Até que surgiu o Passport, que se apresentou como um produto de qualidade superior, embora ainda fosse ruim. Afinal, mesmo engarrafado no Brasil, era “produto importado”. O marketing bem feito causou euforia entre os tiozões da época. Com sua garrafa verde, o Passport conseguia ser visto como classudo, respeitado. Iludiu muita gente, por muito tempo.

A imprensa esportiva nasceu nos jornais e cresceu nas ondas do rádio. Dentro da classe jornalística, a redação de esportes sempre foi vista como o quintal. Quem não tinha preparo para escrever sobre economia, sagacidade para escrever sobre política ou classe para ser colunista social, acabava cobrindo corridas de cavalos ou boxe. Se tivesse sorte ou persistência, acabava conseguindo um lugar para cobrir o futebol.

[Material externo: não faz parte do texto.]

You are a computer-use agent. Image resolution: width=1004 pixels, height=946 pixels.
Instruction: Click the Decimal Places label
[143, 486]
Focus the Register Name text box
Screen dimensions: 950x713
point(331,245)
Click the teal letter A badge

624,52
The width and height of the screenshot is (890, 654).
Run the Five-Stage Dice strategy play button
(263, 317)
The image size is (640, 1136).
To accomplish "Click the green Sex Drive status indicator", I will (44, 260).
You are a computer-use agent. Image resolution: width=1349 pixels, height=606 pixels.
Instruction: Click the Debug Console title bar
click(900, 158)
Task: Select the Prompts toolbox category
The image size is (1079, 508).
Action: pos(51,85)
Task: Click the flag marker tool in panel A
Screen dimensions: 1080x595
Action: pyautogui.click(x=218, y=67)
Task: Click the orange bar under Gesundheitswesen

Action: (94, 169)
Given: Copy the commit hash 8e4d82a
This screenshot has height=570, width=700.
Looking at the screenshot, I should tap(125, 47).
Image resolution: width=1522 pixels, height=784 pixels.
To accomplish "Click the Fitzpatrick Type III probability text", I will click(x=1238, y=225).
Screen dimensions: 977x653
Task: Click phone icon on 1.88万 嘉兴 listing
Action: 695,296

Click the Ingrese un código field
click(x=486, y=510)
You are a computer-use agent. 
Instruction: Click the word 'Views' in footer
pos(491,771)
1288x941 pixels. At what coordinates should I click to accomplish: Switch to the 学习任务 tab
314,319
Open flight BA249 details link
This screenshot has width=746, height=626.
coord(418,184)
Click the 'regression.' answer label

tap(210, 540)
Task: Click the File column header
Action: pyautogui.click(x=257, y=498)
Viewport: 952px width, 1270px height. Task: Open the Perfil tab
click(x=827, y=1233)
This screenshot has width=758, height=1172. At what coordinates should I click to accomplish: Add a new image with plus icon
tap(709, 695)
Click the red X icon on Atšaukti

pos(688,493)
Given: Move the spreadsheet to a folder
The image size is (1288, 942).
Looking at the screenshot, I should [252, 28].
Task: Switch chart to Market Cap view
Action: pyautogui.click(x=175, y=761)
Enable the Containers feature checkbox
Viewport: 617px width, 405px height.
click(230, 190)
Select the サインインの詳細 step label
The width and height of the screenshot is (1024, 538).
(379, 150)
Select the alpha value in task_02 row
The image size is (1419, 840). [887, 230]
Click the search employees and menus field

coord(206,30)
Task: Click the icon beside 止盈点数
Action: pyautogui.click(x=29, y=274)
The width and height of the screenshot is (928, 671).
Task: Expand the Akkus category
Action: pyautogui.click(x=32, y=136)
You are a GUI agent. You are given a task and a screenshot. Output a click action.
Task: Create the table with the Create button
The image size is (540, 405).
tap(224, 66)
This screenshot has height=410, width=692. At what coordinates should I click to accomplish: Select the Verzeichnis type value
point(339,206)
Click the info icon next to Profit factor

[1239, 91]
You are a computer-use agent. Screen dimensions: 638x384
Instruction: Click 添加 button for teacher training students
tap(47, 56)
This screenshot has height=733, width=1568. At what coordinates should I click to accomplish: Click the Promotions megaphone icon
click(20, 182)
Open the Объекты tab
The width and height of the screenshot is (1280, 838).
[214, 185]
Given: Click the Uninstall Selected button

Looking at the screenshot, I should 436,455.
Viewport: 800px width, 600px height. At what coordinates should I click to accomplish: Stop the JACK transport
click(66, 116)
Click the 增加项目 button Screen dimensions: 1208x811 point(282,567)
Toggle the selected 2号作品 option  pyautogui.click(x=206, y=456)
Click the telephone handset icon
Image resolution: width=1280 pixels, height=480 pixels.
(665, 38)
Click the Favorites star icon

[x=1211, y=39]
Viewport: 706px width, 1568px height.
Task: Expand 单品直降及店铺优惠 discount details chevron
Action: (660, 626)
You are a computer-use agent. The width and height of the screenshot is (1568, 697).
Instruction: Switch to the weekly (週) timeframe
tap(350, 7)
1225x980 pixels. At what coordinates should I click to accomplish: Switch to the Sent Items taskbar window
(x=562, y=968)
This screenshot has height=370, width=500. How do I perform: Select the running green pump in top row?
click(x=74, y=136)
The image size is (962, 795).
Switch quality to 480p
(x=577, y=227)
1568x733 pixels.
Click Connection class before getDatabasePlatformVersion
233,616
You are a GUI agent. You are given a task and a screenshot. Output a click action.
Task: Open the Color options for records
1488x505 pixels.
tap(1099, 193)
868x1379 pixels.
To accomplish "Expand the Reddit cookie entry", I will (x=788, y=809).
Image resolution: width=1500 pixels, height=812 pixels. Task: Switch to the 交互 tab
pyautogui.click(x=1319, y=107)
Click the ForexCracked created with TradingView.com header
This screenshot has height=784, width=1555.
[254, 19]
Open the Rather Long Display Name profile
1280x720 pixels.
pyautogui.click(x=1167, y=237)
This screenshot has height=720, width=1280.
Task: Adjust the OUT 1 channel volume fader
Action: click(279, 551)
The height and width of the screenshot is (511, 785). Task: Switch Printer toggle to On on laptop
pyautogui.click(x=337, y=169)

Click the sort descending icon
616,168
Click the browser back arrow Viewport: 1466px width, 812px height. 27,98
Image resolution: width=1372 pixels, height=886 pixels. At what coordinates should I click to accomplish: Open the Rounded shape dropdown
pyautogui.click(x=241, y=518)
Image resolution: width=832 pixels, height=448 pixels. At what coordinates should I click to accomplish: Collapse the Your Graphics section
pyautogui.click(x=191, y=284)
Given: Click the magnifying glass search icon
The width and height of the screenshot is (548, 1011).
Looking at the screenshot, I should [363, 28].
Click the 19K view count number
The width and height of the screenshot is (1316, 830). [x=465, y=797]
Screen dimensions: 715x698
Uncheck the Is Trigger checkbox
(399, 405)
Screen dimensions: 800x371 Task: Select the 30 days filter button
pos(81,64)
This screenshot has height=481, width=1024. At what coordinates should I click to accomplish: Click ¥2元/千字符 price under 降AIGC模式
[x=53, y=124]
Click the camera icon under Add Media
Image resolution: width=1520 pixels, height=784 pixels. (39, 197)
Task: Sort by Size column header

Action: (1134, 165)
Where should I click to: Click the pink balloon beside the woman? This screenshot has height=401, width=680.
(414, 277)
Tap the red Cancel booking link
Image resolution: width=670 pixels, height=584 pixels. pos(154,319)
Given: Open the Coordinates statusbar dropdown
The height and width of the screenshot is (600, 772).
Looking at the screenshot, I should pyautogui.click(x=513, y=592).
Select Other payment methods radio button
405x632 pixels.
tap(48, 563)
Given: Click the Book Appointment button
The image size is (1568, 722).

E por muito tempo a História do esporte mais popular do mundo foi contada pelo que saía de pior das faculdades de jornalismo. Muitos, com sérios problemas com o uso correto do idioma.

Não havia muito compromisso ou responsabilidade nas análises, afinal, as palavras ditas nas ondas no rádio perdiam-se no vento e o que era escrito nos jornais acabava embrulhando peixe. Não havia redes sociais, não havia prints. O público não tinha como questionar. Era muito fácil.

No início dos anos 90, quando as emissoras de televisão descobriram o potencial econômico da cobertura de futebol, apareceram nas redações de esporte alguns sujeitos diferenciados. Espertos, perceberam que podiam falar para multidões e serem famosos falando sobre um tema bem fácil. Mais fluentes que a média, exibindo raciocínio com começo, meio e fim, impressionaram o público. Até hoje sobrevivem dessa fama de inteligentes, articulados e esclarecidos, embora não sejam envelhecidos e engarrafados na Escócia. São os analistas Passport.


Com a redução dos impostos sobre importação, o brasileiro hoje já tem mais acesso a uísques de qualidade superior. A própria indústria nacional teve que caprichar mais. Hoje, sabemos, o Passport é um uísque bem inferior.

A participação de Mano Menezes ontem no “Bem Amigos” do SporTV escancarou o que é a imprensa esportiva do nosso país: um amontoado de garrafas de Passport, rodeadas de Drury’s, Natu Nobilis e Old Eight.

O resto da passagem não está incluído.